El principal papel de un monarca en una democracia parlamentaria como la española no es dar discursos; pero sí es a través de esas apariciones públicas como un rey del s. XXI –incluso uno del s. XX, como se ha podido ver en el cine– vehicula buena parte de lo que sí es su papel institucional: representar a la Nación, arbitrar el funcionamiento de las instituciones y, quizá más que nada, suponer un elemento de estabilidad y continuidad más allá de la querella política.
Con su intervención en los actos de la Pascua Militar, Juan Carlos I dejó claro este lunes que, al menos por ahora, es incapaz de cumplir esas funciones, como es incapaz de dar un discurso sin cometer numerosos errores, titubear, atropellarse y dejar patente el tremendo esfuerzo físico y mental que le supone lo que no debería ser mucho más que un trámite.
Además, los evidentes problemas de salud del Rey no han venido solos: diversos capítulos, desde Botsuana a Mallorca y, sobre todo, la reacción de la Casa Real en prácticamente todos ellos, han ido minando el prestigio del monarca y, lo que es peor, de la institución que encabeza.
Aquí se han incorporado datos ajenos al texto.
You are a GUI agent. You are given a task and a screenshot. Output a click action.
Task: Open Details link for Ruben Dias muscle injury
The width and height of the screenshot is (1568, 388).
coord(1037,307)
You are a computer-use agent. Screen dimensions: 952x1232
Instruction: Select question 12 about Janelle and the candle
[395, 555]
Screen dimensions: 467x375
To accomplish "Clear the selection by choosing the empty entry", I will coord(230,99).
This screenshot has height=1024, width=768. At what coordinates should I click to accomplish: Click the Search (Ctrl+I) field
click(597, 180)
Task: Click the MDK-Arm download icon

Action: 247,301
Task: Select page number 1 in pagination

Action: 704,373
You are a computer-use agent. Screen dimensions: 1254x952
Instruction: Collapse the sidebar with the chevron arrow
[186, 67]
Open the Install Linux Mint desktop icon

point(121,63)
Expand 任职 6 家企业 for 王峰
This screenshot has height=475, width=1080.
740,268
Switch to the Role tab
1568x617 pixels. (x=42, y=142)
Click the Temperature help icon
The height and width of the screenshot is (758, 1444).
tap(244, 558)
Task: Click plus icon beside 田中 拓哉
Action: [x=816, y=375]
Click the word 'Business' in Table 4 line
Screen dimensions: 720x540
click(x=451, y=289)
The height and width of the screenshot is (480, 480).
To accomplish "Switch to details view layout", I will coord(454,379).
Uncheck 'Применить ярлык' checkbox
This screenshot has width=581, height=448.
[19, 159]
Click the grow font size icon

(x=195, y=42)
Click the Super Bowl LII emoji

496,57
En definitiva, y como por otra parte es lógico en una monarquía, los problemas del Rey no son personales –o no son sólo personales–, sino institucionales; y la respuesta no puede ser el empecinamiento en mantenerse en el cargo, ni siquiera la insistencia en acaparar protagonismo mediante una torpe campaña de lavado de imagen que está logrando el efecto opuesto al buscado: lejos de parecer en forma, Juan Carlos I cada día deja más claro que en realidad es un hombre mayor con una salud muy frágil.
Ni la monarquía ni mucho menos la Nación pueden estar a expensas de los caprichos o los achaques de un anciano enfermo. Pese a su carácter vitalicio, la propia institución prevé, incluso históricamente, mecanismos para evitar lo que está ocurriendo en España actualmente. Mecanismos que, por otra parte, se han empleado con evidente éxito en países como Bélgica u Holanda que, al menos en teoría, son parecidos a España.
La cuestión todavía está más clara cuando se considera la idoneidad del heredero: el príncipe Felipe no sólo parece más que preparado para la tarea que le aguarda y para revitalizar el prestigio de la institución, sino que incluso ya supera a su padre en popularidad, según las últimas encuestas.
No, pedir la abdicación del Rey en su hijo no es, ni mucho menos, propio de conspiradores republicanos; de hecho, es una actitud mucho más leal con la institución que la de aquellos que, presumiendo de monárquicos, se comportan como cortesanos defendiendo a capa y espada al que ya no puede representar la monarquía.